In the Company of Men (Review)

Dir. Neil LaBute
Starring: Aaron Eckhart (Chad); Stacey Edwards (Christine); Matt Malloy (Howard)
97 minutes

Should You See This Film?
Yes, I think I could recommend this to most of you. Let me explain why. I’ve been disappointed by seeing films that require a lot of time and reflection before any interesting and meaningful conversations can take place. Well, this is a good film that I feel would lead to some interesting discussion right after the film. If that sounds appealing, I think you should check this out, especially with a group of people.

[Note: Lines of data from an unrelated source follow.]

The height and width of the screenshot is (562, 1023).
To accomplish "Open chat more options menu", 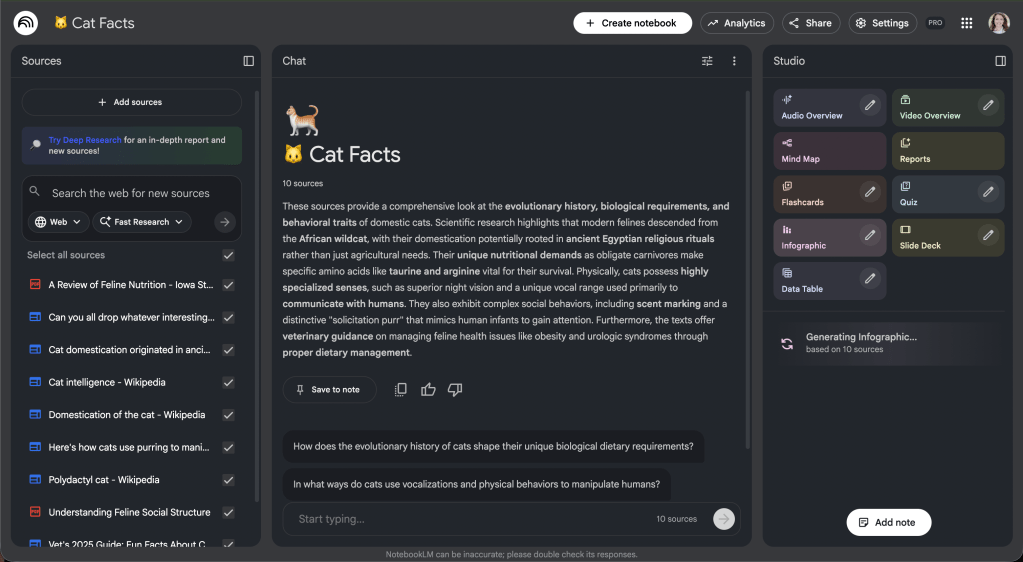I will (734, 61).
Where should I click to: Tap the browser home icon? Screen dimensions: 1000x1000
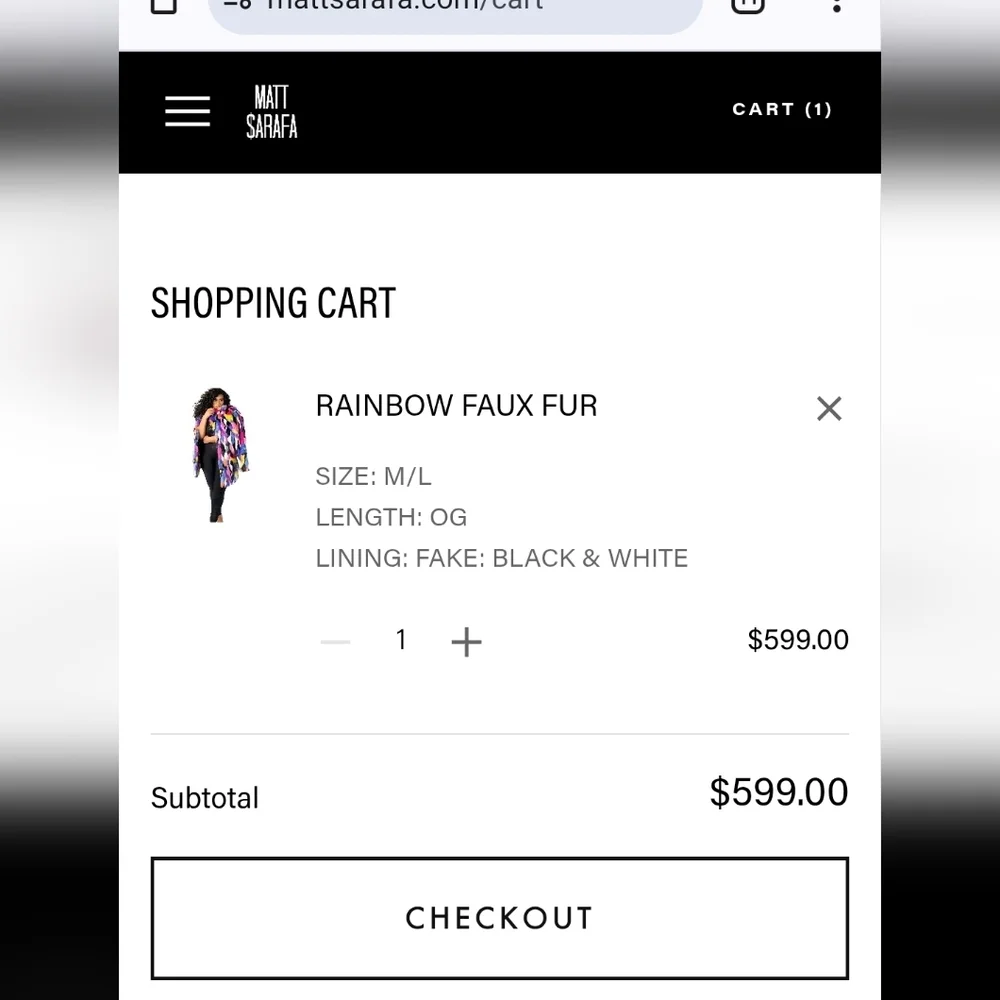[x=163, y=5]
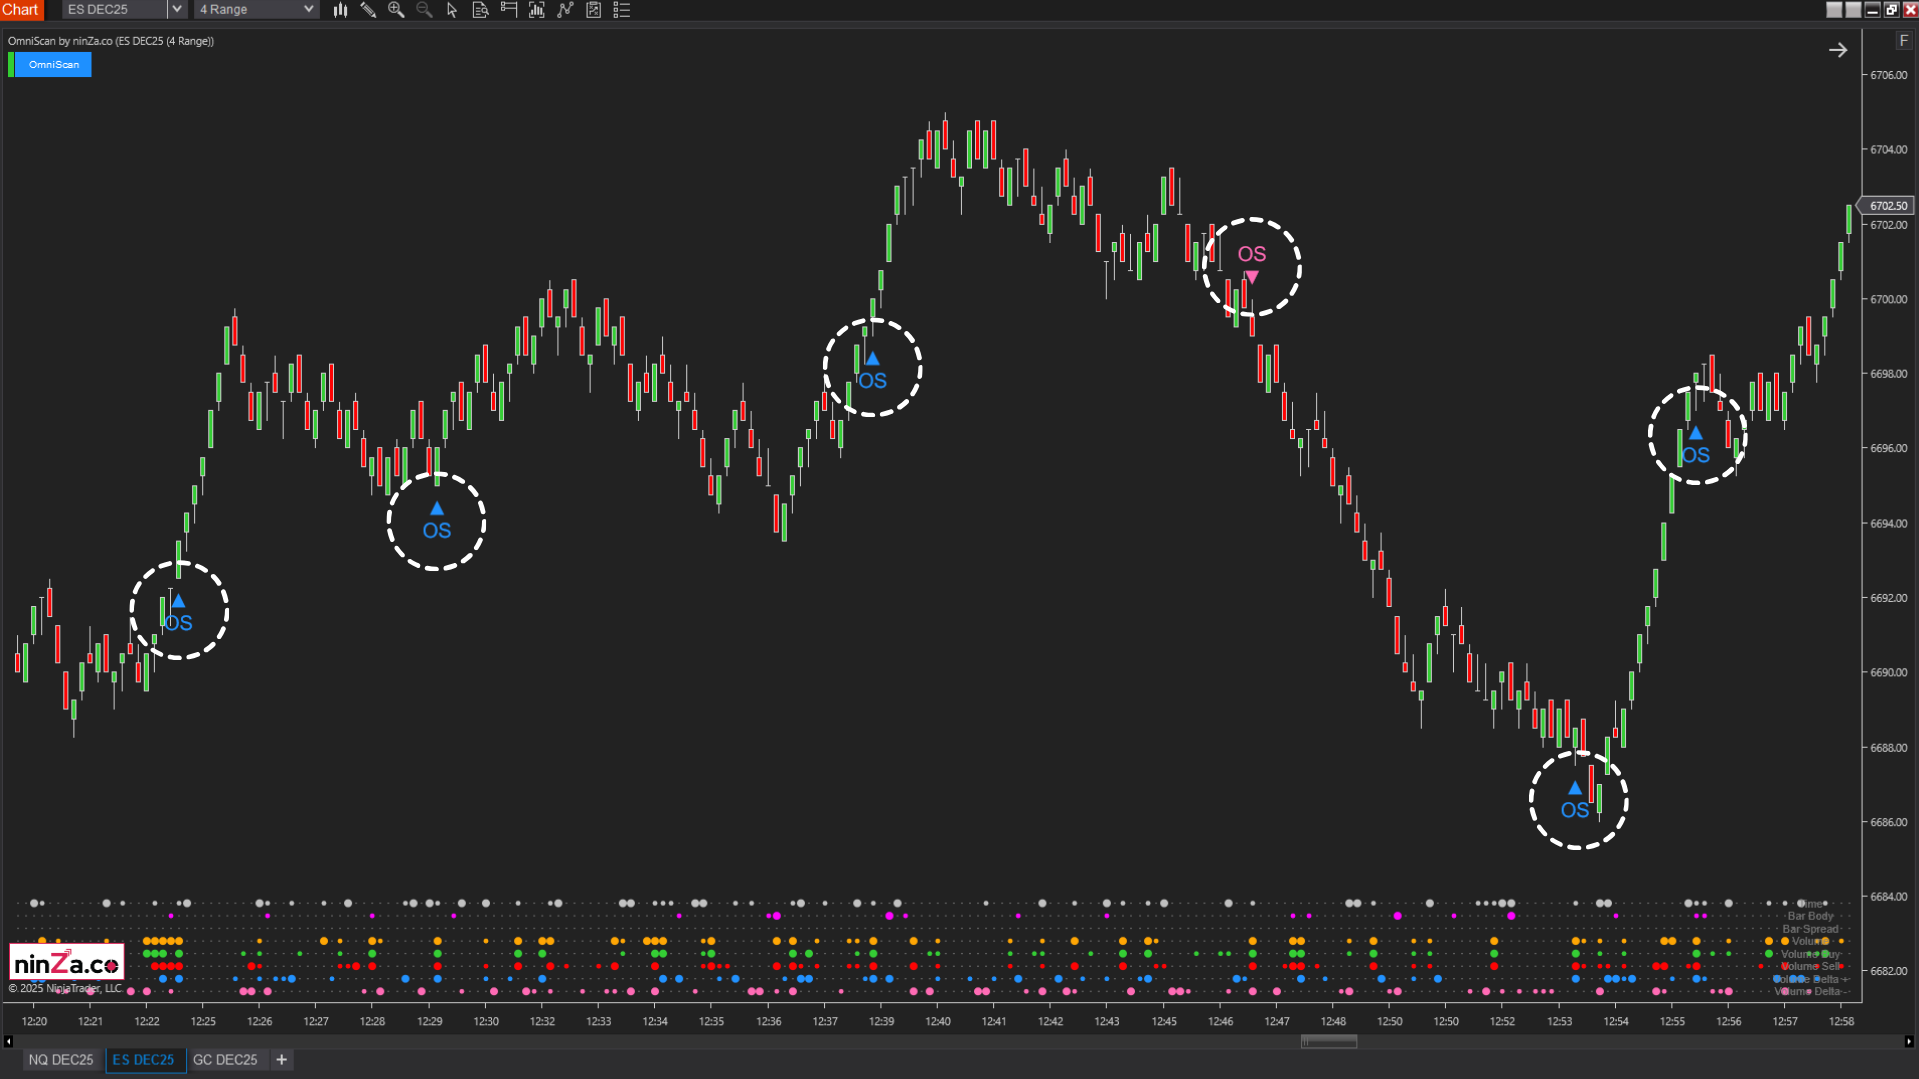Open the chart Properties list icon
Image resolution: width=1919 pixels, height=1079 pixels.
[621, 10]
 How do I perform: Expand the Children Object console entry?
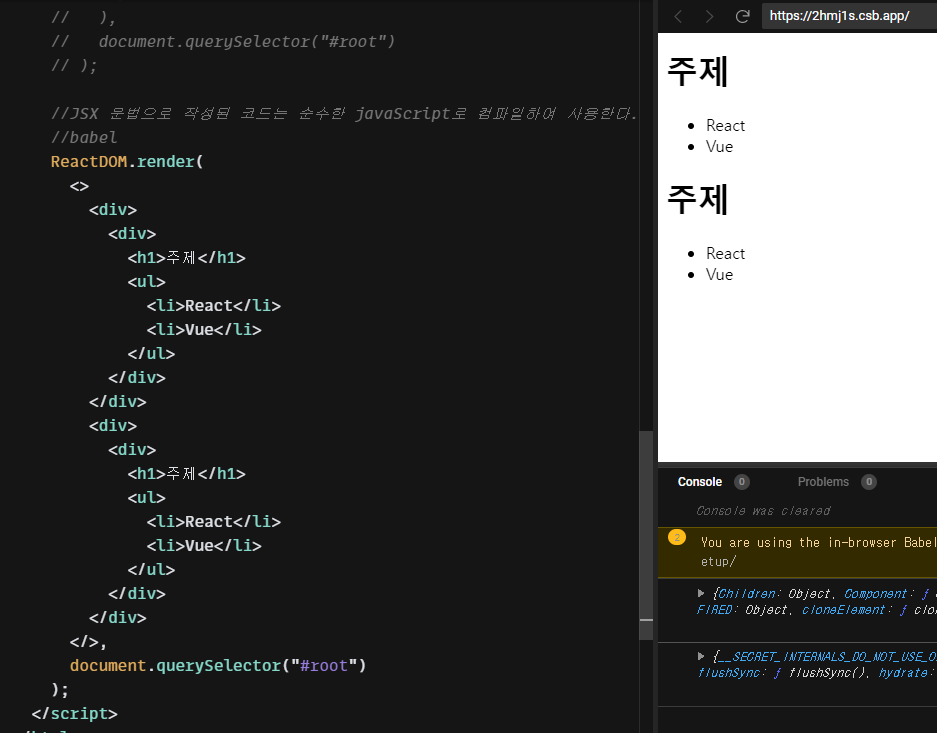click(x=701, y=593)
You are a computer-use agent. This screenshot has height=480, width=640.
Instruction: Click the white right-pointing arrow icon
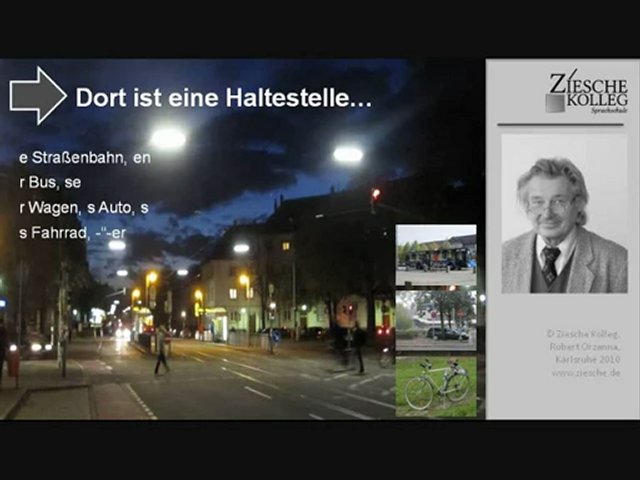tap(37, 96)
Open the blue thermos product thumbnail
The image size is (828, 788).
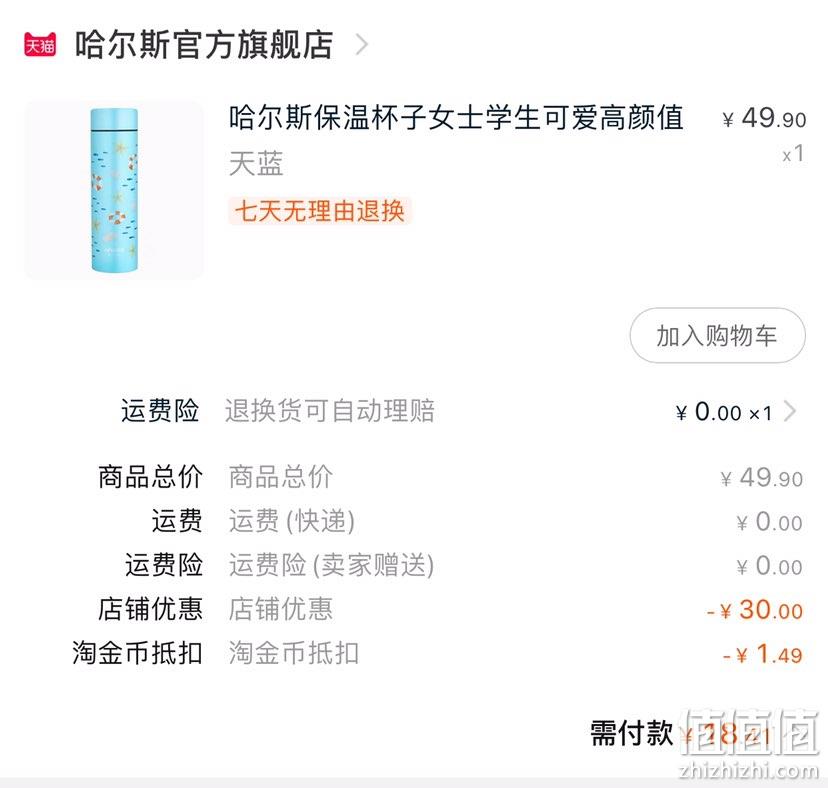114,190
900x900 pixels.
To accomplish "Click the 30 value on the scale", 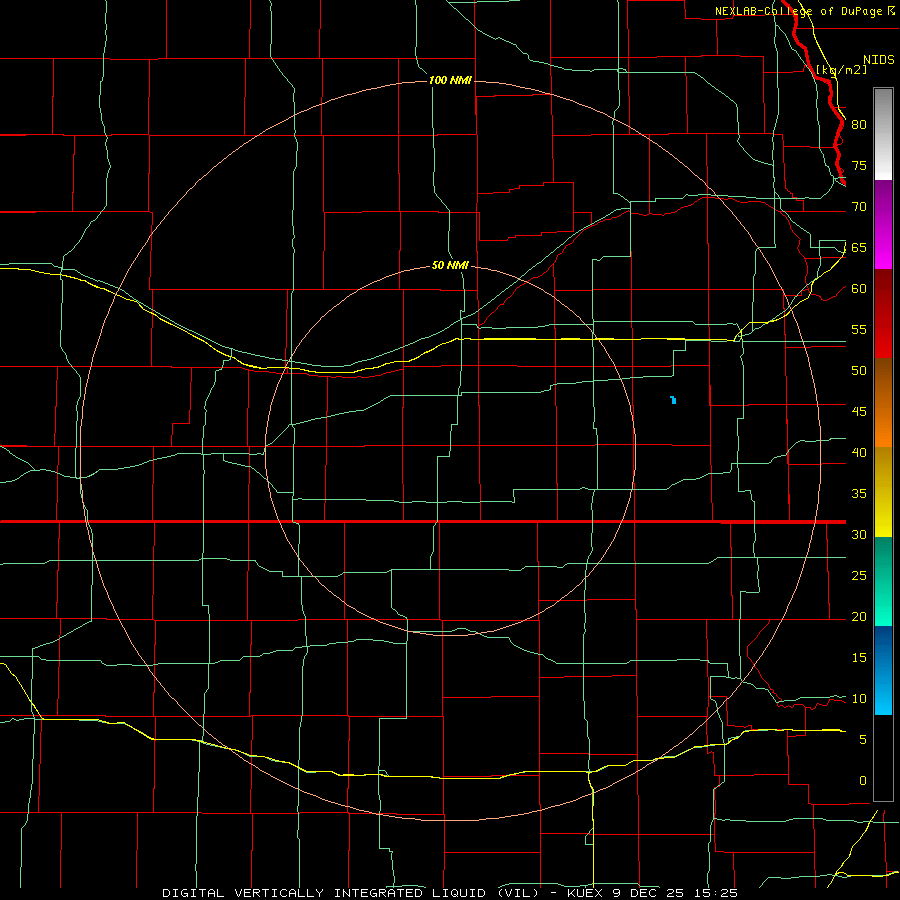I will pos(859,534).
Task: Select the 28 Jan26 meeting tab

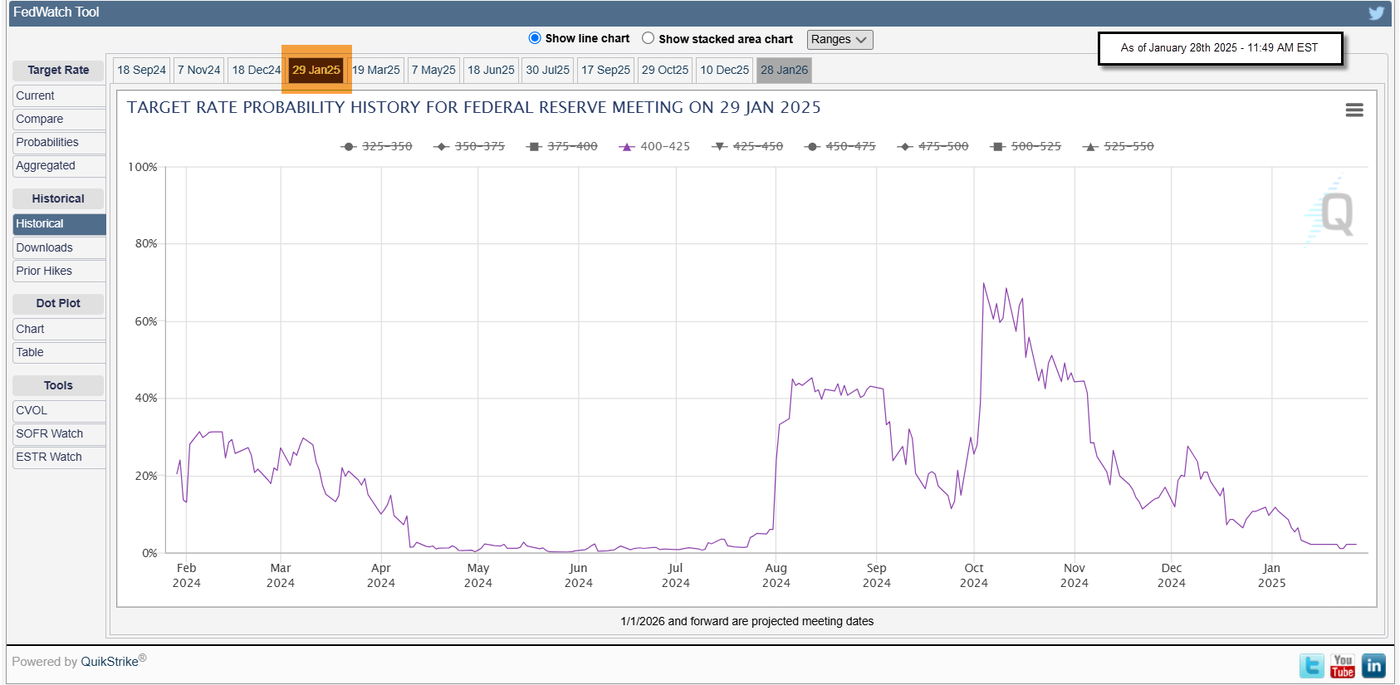Action: 784,70
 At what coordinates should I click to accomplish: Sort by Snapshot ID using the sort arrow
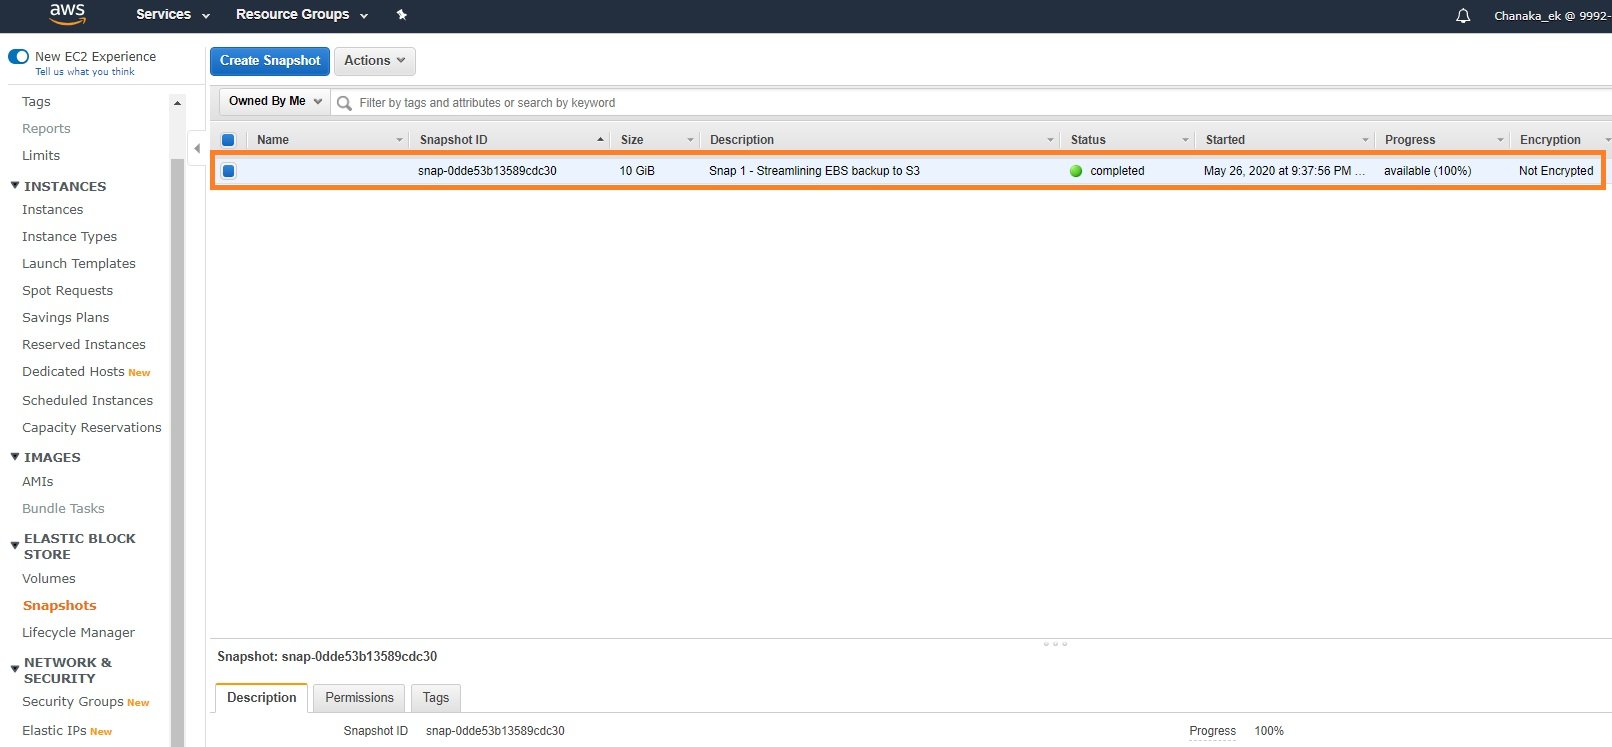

I also found the film really compelling to watch. The film is focussed (no unecessary characters or scenes), most of the it being dialogue. The acting is excellent and the scenes keep your attention, even if you may not exactly enjoy them. I wasn’t too enthusiastic about watching this film because of the premise, but the film quickly hooked me. If I just rated the film on the film’s hold on me while watching it, I’d probably give it an 8. However, the ending disappointed me a bit, so the film dropped down to a seven.

What is this about? Basically, the film involves two middle managers who are so frustrated with their position and status. The last straw is their loss of privilege and power they feel towards the opposite sex (i.e. feminism in the form of sexual harassment lawsuits in the 90s). The come up with a scheme to woo the most vulnerable female (at the same time) and then dump her when she starts really falling for them. If that makes you laugh because it’s so over-the-top, then you’ll probably appreciate the film a lot more.

Personal Comments
There are three things that stand out. First, I liked the way the film tapped into a feeling of powerlessness and frustration that may have peaked for many white, middle-managers in 90’s corporate America. There are typical reasons middle-managers feel frustrated–the inability to rise up the ladder and the feeling of being passed over, etc. , but the last straw may have been the rise of minorities and women, and consequentely, the loss of traditionally easy and available targets for these white males. What Eckhart does with this premise ultimately disappointed me, but the journey was quite compelling.

That’s the second thing I liked about the film. The very good acting and solid dialogue hooked me fairly quickly. As the film progressed the tension and squirm factor increased; I can’t recall when I’ve felt this uncomfortable and tense. The sensation made me think of horror films. There was also a level of suspense about the what the characters actually felt and the way the film would end.

By the way, of the actors, I really liked Aaron Eckhart’s performance the most. If I had seen this in ’97 I would have called him a rising star. The dialogue is solid in the film, but you can tell Eckhart’s acting is taking the dialogue to another level. He’s cruel and shallow in an over-the-top and believeable (unlike Ricky Jervais and the actors in The Office) way–which made him funny. At the same time, he was able to play charmy seducer so effectively, I wasn’t sure if he falling for female character in question.

Q: Is the film and filmmaker misogynistic?
A: From my point of view, I would say the film and filmmaker are not misogynistic. At least one of the characters is, but even then I think the character is more about power and the amoral and egocentric exercise of it, more than misogyny or racism.

Q: What is the film about?
A: Ultimately, I think the film is about men feeling the loss of power–in the workplace and society–and the frustration that builds as a result. Part of what makes this film so resonant is that I think many men feel or felt this way.

1 Response to “In the Company of Men (Review)”

  1. Mitchell

    One of the best things about this film is the way it’s shot. Most of the first thirty minutes of the movie is a series of one-camera shots with little (if any) camera movement. We see the two characters on a plane; we see them in a lounge, we see them in a bar, and it is left to the dialogue and the actors to keep you interested. Since there is no action in these scenes, the focus is on dialogue and character and it’s all very interesting. There’s even one seen, in an airport, where the camera and actors do move (they are walking through a terminal), but since the camera is following at the same pace as the actors’ gaits, the characters stay in the same place in the frame; the only thing moving is really the background.

    It was a great way to open a film and it sets up the rest of the film quite well.